DePaul University Newsline > Sections > Campus and Community > DePaul earns special consultative status

DePaul earns special consultative status with the United Nations

(DePaul University/Jamie Moncrief)
Members of the DePaul community now have the opportunity to participate with the United Nations’ Economic and Social Council in a number of ways, thanks to the university’s new special consultative status with the charter. Less than 20 universities worldwide hold this status.

“We have been working on this for a long time,” says Elisabeth Ward, executive director of the College of Law’s International Human Rights Law Institute. Ward began the application process six years ago, but the status was only recently granted in July 2019. “This status will provide our campus community with countless opportunities to share knowledge and learn from peers around the world.”

The Economic and Social Council, commonly referred to as ECOSOC, is the largest of the six principal branches of the United Nations. ECOSOC is responsible for coordinating and promoting higher standards of living, and economic and social progress; for identifying solutions to international economic, social and health problems; and for facilitating international cultural and education cooperation. 

DePaul was recommended for the special consultative status based on the International Human Rights Law Institute’s gender equality work. Member states of ECOSOC reviewed DePaul’s past human rights work and determined it to be aligned with the organization’s goals and of a particular caliber, which justified the granting of this status.

In 1945, the United Nations developed ECOSOC to better connect with local experts and civil society organizations.
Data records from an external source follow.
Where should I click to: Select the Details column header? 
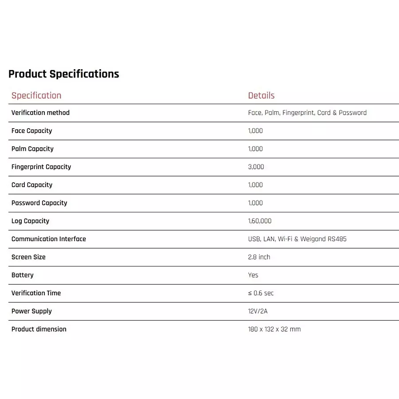click(261, 95)
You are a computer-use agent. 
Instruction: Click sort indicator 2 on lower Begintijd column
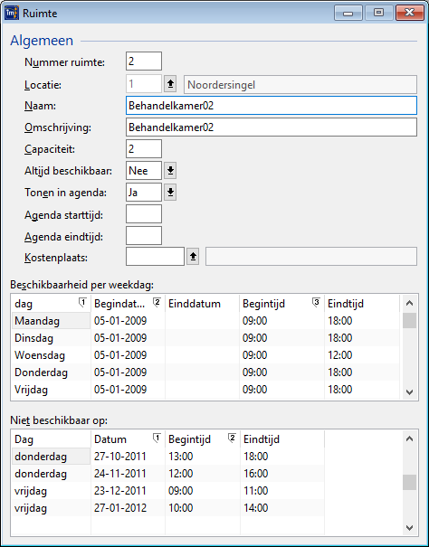[x=232, y=439]
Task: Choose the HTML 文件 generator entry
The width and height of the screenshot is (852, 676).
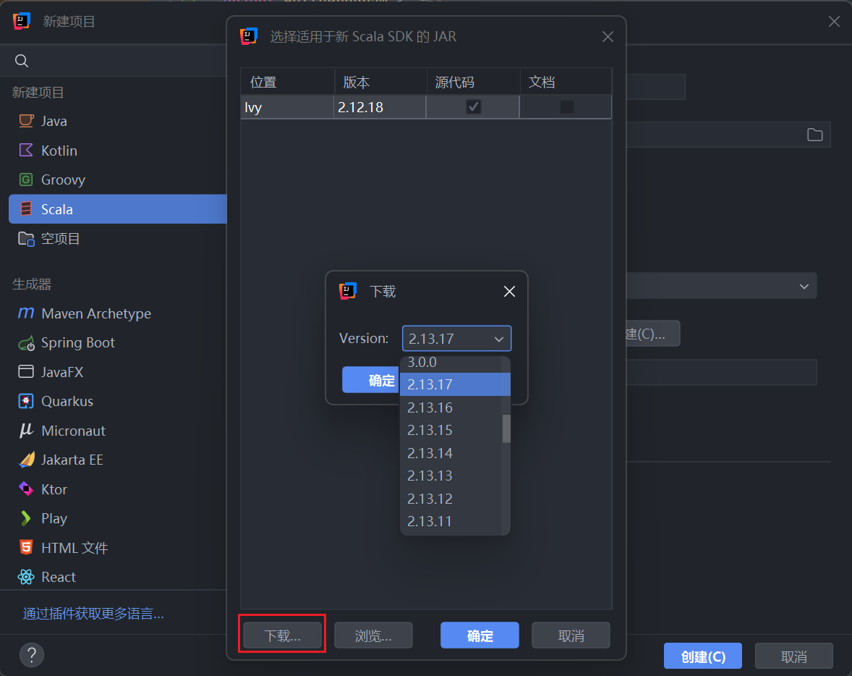Action: coord(74,548)
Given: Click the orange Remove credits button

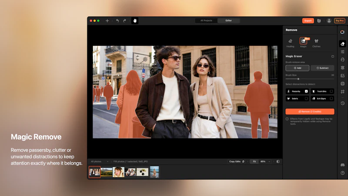Looking at the screenshot, I should 310,112.
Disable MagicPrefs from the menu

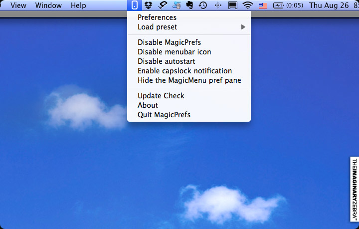[x=169, y=42]
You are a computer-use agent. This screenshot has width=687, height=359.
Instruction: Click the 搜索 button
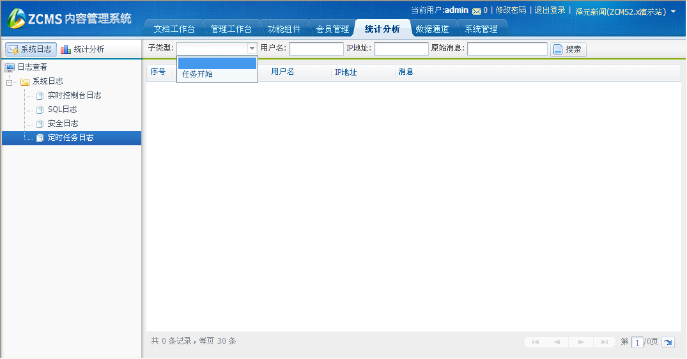tap(567, 49)
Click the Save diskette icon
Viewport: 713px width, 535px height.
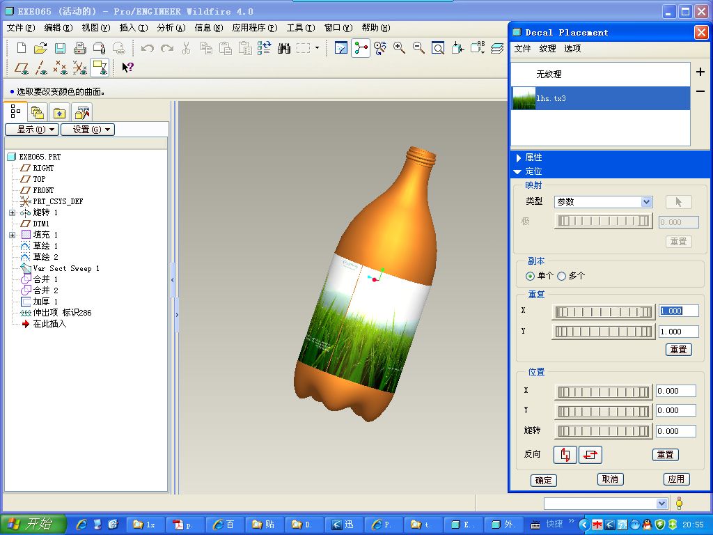pos(61,48)
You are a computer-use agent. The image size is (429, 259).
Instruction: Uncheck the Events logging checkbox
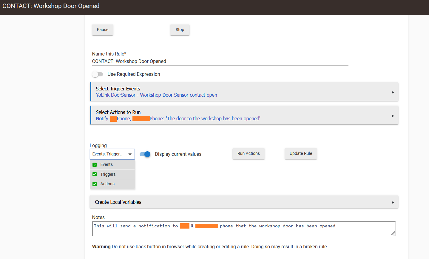tap(95, 164)
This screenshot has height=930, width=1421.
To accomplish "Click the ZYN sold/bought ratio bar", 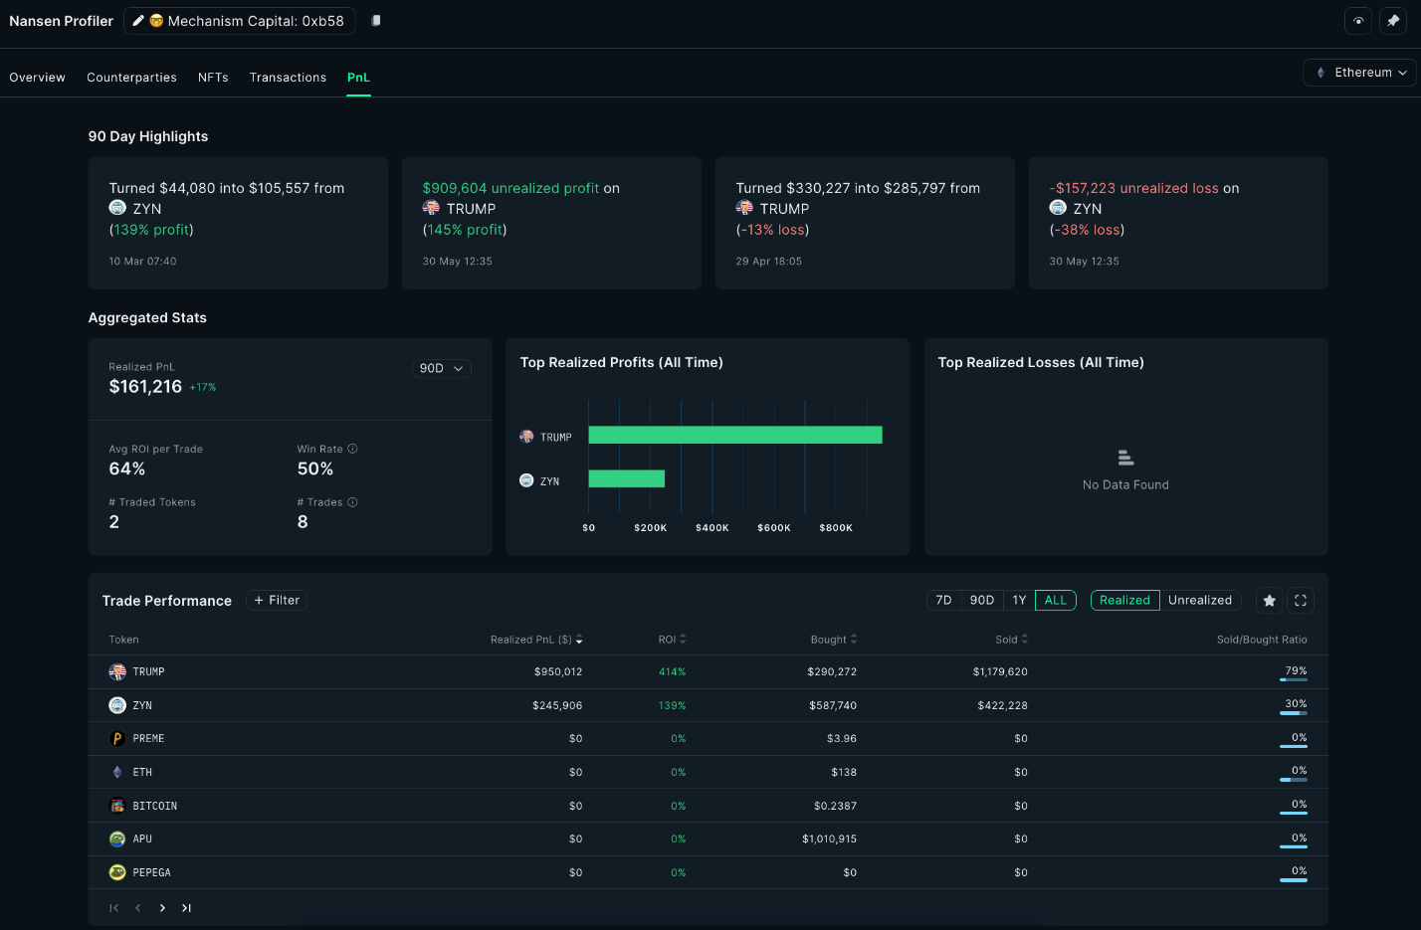I will click(x=1295, y=714).
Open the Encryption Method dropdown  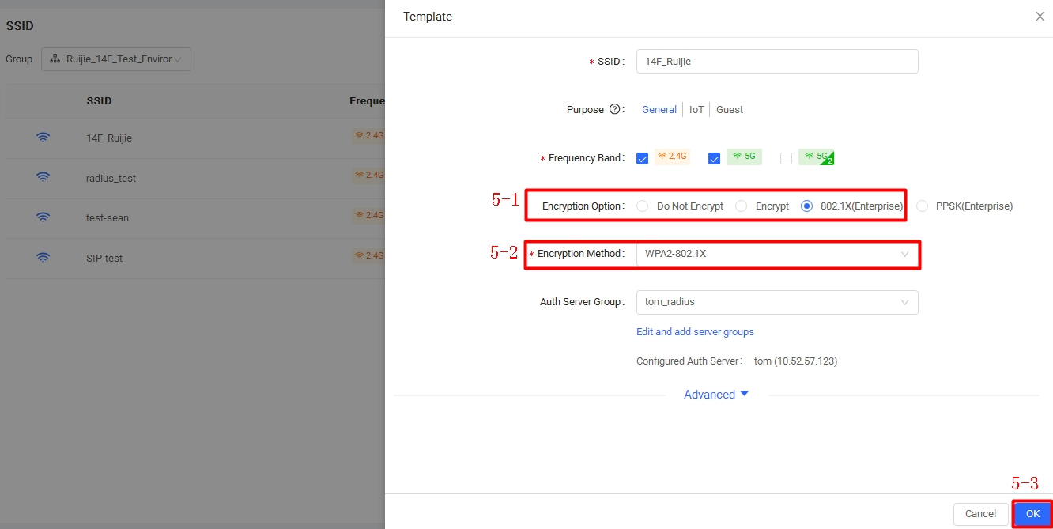(776, 254)
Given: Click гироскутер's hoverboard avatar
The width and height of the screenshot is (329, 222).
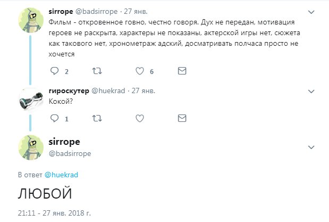Looking at the screenshot, I should point(31,100).
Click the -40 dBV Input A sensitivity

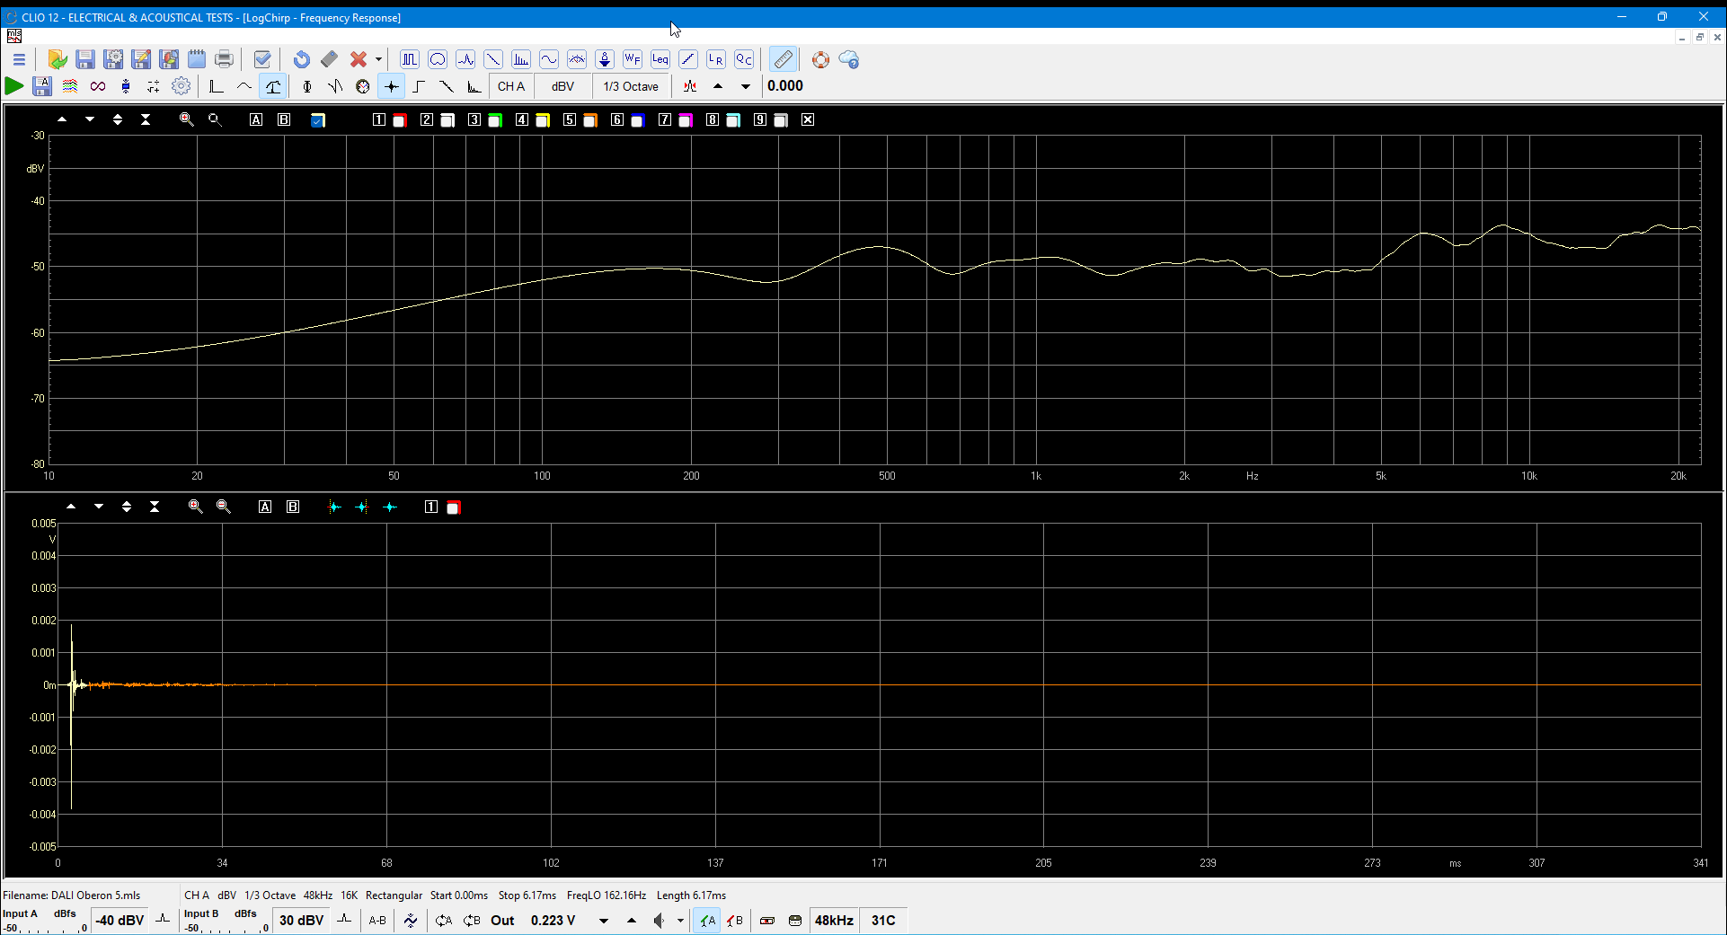click(120, 921)
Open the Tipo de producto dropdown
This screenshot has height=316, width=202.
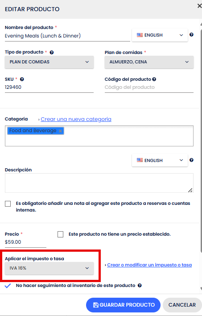49,62
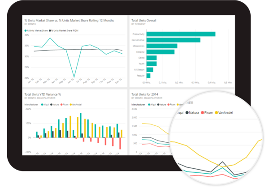The width and height of the screenshot is (269, 188).
Task: Select the Youth segment bar
Action: tap(151, 64)
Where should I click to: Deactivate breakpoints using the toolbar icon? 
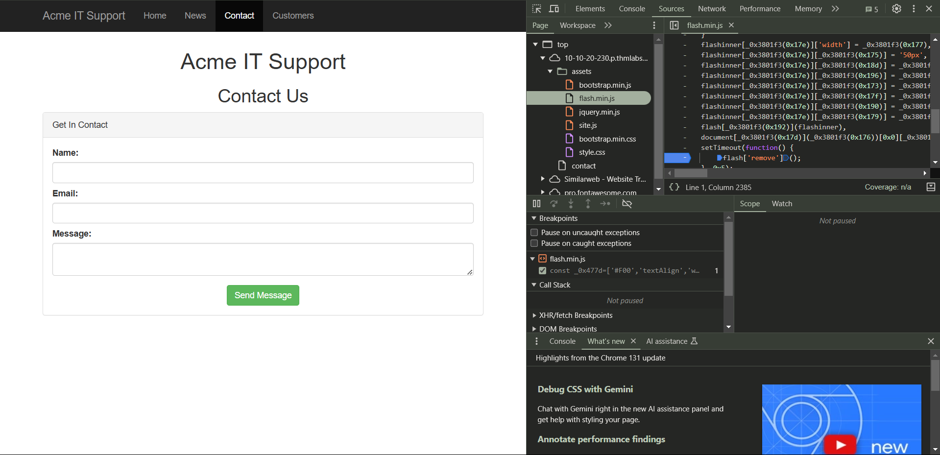[627, 204]
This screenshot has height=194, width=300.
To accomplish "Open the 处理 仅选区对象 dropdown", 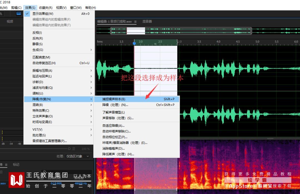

With this status, DePaul staff and faculty can apply to speak on the floor of ECOSOC meetings, submit research as support and evidence, and intervene during or attend ECOSOC sessions. 

“Faculty across all our colleges are doing incredible local, on-the-ground research,” she says. “They should know these opportunities apply to them, too. The research does not need to be ‘international’ for it to apply to conversations happening within ECOSOC. Any faculty or staff member conducting research relevant to the work of ECOSOC should consider this opportunity to contribute to and connect with the global community.” 

Faculty and staff interested in presenting their work to inform international law and policy should research the structure of ECOSOC to investigate relevant committees and sub-committees.